Whilst exploring Wikipedia I came across the Belousov-Zhabotinsky reaction, and the phenomenology of its reaction dynamics such as the development of propagating waves of reactants is described here. Although I previously knew about the BZ reaction I had never implemented a simulation of it. It turns out to be remarkably easy to implement in Mathematica, and the BZ reaction dynamics can readily be displayed as a very pretty movie.


Although the original purpose of this type of simulation was to model the BZ reaction dynamics, you could imagine using variants of this type of simulation for generating interesting dynamic art forms.

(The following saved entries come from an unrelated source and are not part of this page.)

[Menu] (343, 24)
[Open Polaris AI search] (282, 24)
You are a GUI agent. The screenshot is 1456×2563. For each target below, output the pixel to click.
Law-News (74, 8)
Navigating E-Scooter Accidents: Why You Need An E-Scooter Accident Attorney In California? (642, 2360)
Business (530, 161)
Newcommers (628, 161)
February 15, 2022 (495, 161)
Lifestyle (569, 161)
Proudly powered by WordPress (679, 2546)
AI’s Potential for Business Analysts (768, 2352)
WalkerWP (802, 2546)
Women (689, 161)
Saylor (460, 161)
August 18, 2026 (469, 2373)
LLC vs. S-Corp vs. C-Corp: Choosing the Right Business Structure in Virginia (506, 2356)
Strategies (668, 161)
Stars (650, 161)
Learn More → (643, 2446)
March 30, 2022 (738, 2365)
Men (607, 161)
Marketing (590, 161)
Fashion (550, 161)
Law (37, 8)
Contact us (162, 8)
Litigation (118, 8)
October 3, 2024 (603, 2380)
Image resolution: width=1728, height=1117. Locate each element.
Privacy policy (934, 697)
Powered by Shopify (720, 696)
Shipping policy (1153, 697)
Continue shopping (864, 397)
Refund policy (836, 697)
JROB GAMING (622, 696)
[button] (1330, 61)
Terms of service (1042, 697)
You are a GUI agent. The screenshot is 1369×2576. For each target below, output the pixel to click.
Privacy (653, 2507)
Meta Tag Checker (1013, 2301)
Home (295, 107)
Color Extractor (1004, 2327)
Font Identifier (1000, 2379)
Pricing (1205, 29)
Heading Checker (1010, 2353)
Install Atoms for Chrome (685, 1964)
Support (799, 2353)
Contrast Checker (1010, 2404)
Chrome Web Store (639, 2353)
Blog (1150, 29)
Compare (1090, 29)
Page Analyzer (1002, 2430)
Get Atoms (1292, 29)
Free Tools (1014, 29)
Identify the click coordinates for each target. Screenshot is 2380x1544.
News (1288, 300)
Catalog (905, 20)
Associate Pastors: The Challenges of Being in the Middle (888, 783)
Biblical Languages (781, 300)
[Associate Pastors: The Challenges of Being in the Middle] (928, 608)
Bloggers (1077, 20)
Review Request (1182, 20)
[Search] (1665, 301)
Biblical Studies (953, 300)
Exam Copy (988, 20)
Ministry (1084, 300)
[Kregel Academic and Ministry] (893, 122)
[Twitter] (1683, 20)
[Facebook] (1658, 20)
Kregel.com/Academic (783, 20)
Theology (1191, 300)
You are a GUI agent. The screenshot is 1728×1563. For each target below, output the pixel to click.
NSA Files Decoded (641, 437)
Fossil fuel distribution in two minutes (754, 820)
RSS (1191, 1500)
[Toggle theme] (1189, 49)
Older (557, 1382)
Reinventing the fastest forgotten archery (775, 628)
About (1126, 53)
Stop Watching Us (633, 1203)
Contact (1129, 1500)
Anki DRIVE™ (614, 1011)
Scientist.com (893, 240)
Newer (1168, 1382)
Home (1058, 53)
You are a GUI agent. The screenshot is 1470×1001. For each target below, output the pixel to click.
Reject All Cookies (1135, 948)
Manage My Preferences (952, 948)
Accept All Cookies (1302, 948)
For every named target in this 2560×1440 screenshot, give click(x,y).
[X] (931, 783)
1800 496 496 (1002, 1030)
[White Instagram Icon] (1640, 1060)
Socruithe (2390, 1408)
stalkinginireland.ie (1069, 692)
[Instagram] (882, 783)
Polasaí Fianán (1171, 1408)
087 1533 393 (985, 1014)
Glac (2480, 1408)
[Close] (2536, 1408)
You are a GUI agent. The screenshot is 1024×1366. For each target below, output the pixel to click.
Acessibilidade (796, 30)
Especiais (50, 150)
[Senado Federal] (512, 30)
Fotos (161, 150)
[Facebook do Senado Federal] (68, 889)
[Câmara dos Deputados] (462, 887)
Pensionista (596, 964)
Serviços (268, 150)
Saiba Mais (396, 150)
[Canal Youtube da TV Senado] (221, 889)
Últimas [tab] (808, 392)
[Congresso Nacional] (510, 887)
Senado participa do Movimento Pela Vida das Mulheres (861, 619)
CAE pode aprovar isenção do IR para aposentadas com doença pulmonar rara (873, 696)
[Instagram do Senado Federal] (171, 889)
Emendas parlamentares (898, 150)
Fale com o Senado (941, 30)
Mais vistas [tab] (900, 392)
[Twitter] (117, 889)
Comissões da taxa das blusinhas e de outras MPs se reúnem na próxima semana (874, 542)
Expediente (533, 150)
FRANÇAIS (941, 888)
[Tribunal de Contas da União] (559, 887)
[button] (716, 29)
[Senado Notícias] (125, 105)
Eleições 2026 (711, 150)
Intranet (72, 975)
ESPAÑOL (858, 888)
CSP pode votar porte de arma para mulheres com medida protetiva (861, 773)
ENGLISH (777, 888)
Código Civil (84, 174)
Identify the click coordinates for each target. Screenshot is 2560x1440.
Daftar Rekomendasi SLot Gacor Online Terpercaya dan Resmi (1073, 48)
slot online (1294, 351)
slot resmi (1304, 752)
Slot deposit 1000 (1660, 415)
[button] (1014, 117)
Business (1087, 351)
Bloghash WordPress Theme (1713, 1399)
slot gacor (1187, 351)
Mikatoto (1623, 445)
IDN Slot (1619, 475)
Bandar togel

A slightly modified form of an algorithm to simulate the BZ reaction due to Professor A K Dewdney is listed here.
(i) Select an integer q in the range 2 through 255. Cells may be in any of the states 1 through q.
(ii) Select two integers k1 and k2 in the range 1 through 8 and an integer g in the range 0 through 100.
(iii) In the transition from one "step" to the next the state of each cell is changed once according to rules (iv) - (vii).
(iv) A cell in state q changes to state 1.
(v) A cell in state 1 changes to state a/k1 + b/k2 + 1 where a is the number of neighbors of the cell which are in states 2 through q-1 and b is the number of neighbors in state q.
(vi) A cell in any of states 2 through q-1 changes to S/(9 - c) + g, where S is the sum of the states of the cell and its neighbors and c is the number of neighbors in state 1.
(vii) If the application of rule (v) or rule (vi) would result in a cell having a state > q then the state of that cell becomes q.
After some experimentation to find the fastest (and clearest) implementation in Mathematica, I created a function for implementing a BZ update step with toroidal boundary conditions:

update[state_, q_, k1_, k2_, g_] :=
Module[
{ones, qs, kernel, total, totalones, totalqs},
ones = Map[If[#==1, 1, 0]&, state, {2}];
qs = Map[If[#==q, 1, 0]&, state, {2}];
kernel = Table[1, {3}, {3}];
total = ListCorrelate[kernel, state, {{2,2},{2,2}}];
totalones = ListCorrelate[kernel, ones, {{2,2},{2,2}}] - ones;
totalqs = ListCorrelate[kernel, qs, {{2,2},{2,2}}] - qs;
MapThread[If[#>q, q, #]&[Switch[#1, 1, Floor[#4/k1+#3/k2+1], q, 1, _, Floor[#5/(9-#2)+g]]]&, {state, totalones, totalqs, 8-totalones-totalqs, total}, 2]
];


I used this BZ update function to generate the above movie of the BZ reaction dynamics, using suitable parameter values that I copied from here.

statesequence =
With[
{n=64, q=200, k1=2, k2=3, g=70},
NestList[update[#, q, k1, k2, g]&, RandomInteger[{1,q}, {n,Floor[4/3n]}], 250]
];
movie = Map[ArrayPlot[#, ColorFunction->"Rainbow"]&, statesequence];
ListAnimate[movie]


The poor image quality in the movie is due to the high degree of image compression, rather than due to any limitations of the above algorithm. Also, each frame is separately scaled and mapped onto the colour lookup table, which is probably not the best way of creating the movie.